Microsoft had several opportunities to ubiquitize a quality operating system, irrespective of their horrific business practices. They could have built their next-gen OS on top of Xenix. They could have finished the OS/2 project instead of stabbing IBM in the back and doing Windows on top of DOS. They could have even completed Dave Cutler's vision for Windows NT instead of MAKING THE SAME MISTAKE TWICE and top-loading all of their crap into the Win32 layer instead of building around the NT microkernel.

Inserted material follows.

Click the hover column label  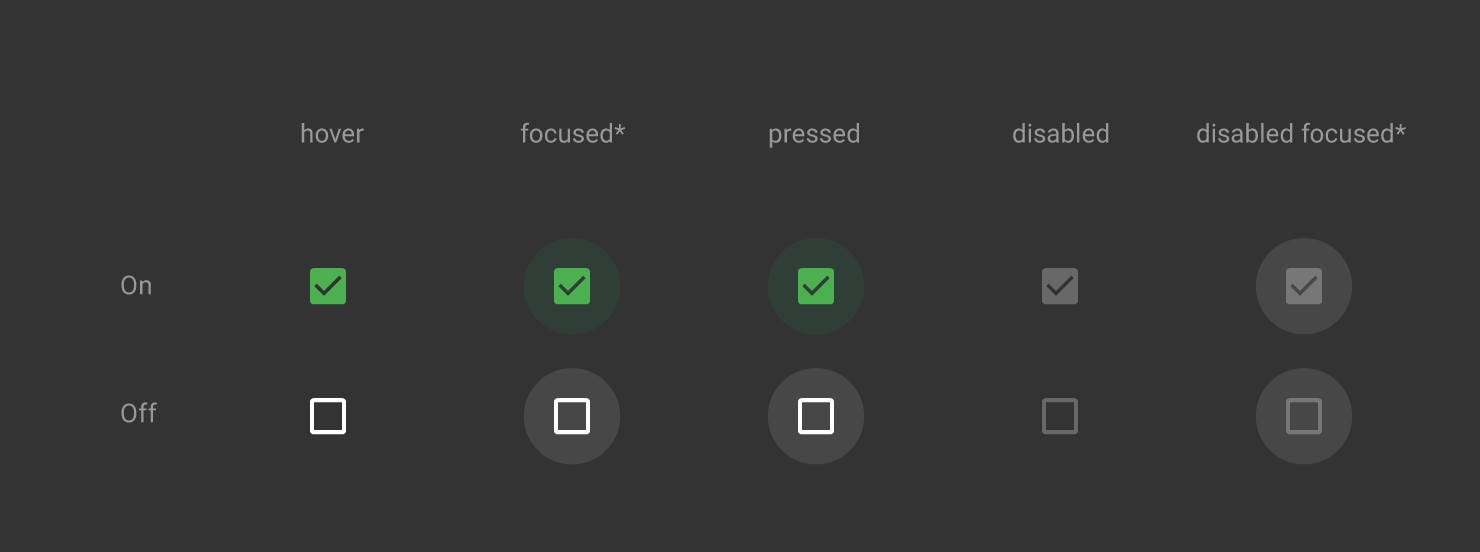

They could have done any of the above, and still practiced their bullshit monopolistic business practices, and they could have still taken over the market. In fact, if they had built Presentation Manager on top of Xenix, it's entirely possible that Linux would not exist today, and the X Window System would never have evolved past the days of TWM and Athena Widgets because all the unixheads would have happily moved to the commodity operating system.
But no. Aside from being monopolistic bullies in the marketplace, they also consistently deliver really bad products. There is a reason Linux has already overtaken Windows in the enterprise computing market, and has denied them a monopoly in this area. People who run back end data center applications don't want an operating system that has a GUI intertwined with the bottom layers of
the OS. They don't want mouse clicks in the same event queue as disk and network I/O. Windows is a bullshit design and it will never be adequate.